• The Tell-Tale Tart: Sculptures By Shirin Fakhim

    Date posted: August 19, 2011 Author: jolanta

    Shirin Fakhim takes us to the inner world of the artist; a world full of complexity, fear, wonder, and observation. Shirin’s sculptures begin with assemblages of readymade traditional terra cotta pots of various shapes and scales, which are used as the body. They are then decorated with fabrics, wigs, jazzy coloured high heel boots, and different accessories bought from public markets, second hand shops, and the bazaar. Sometimes she even dresses them up with her own clothes. In her work, we also find strong references to pop culture and language that are prevalent in Iran.

    “Shirin’s sculptures are static forms with an ever-progressing story; a narrative of the women she sympathizes with.”

    Shirin Fakhim. Untitled 5, 2010. Mixed media sculpture. Courtesy of the artist and LTMH Gallery.
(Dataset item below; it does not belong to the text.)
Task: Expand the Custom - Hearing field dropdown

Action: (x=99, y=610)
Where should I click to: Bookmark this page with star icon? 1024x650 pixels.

    The Tell-Tale Tart: Sculptures By Shirin Fakhim

    Ali Bakhtiari

    Shirin Fakhim takes us to the inner world of the artist; a world full of complexity, fear, wonder, and observation. Shirin’s sculptures begin with assemblages of readymade traditional terra cotta pots of various shapes and scales, which are used as the body. They are then decorated with fabrics, wigs, jazzy coloured high heel boots, and different accessories bought from public markets, second hand shops, and the bazaar. Sometimes she even dresses them up with her own clothes. In her work, we also find strong references to pop culture and language that are prevalent in Iran.

    Many of Shirin’s characters lack hands, symbolizing social disability. The sculptures in the current series have also lost their lower limbs symbolizing social restrictions. Shirin’s women cannot stand on their own. She conveys the opinion that women in one way or another are kept as mistresses, dependent on men in a male-dominated society.

    Shirin Fakhim’s body of work is an interpretation of her own personal life experience and observations. Divorced at a very young age, Shirin’s struggles with life and society came early. In therapy, Shirin was advised to join a theatrical troupe with whom she collaborated for two seasons. Her stint with theatre and later her introduction to independent film is embodied in her work in the form of narrative. Shirin’s sculptures are static forms with an ever-progressing story; a narrative of the women she sympathizes with. She speaks of the women she knows—of a drug dealer girl who epitomizes the femme-fatale look and has had a nose job; of a prostitute who becomes pregnant and falls in love; of a girl who runs away from her rural life to come to Tehran, save money, leave for Turkey, and from there go to America—all on a bicycle!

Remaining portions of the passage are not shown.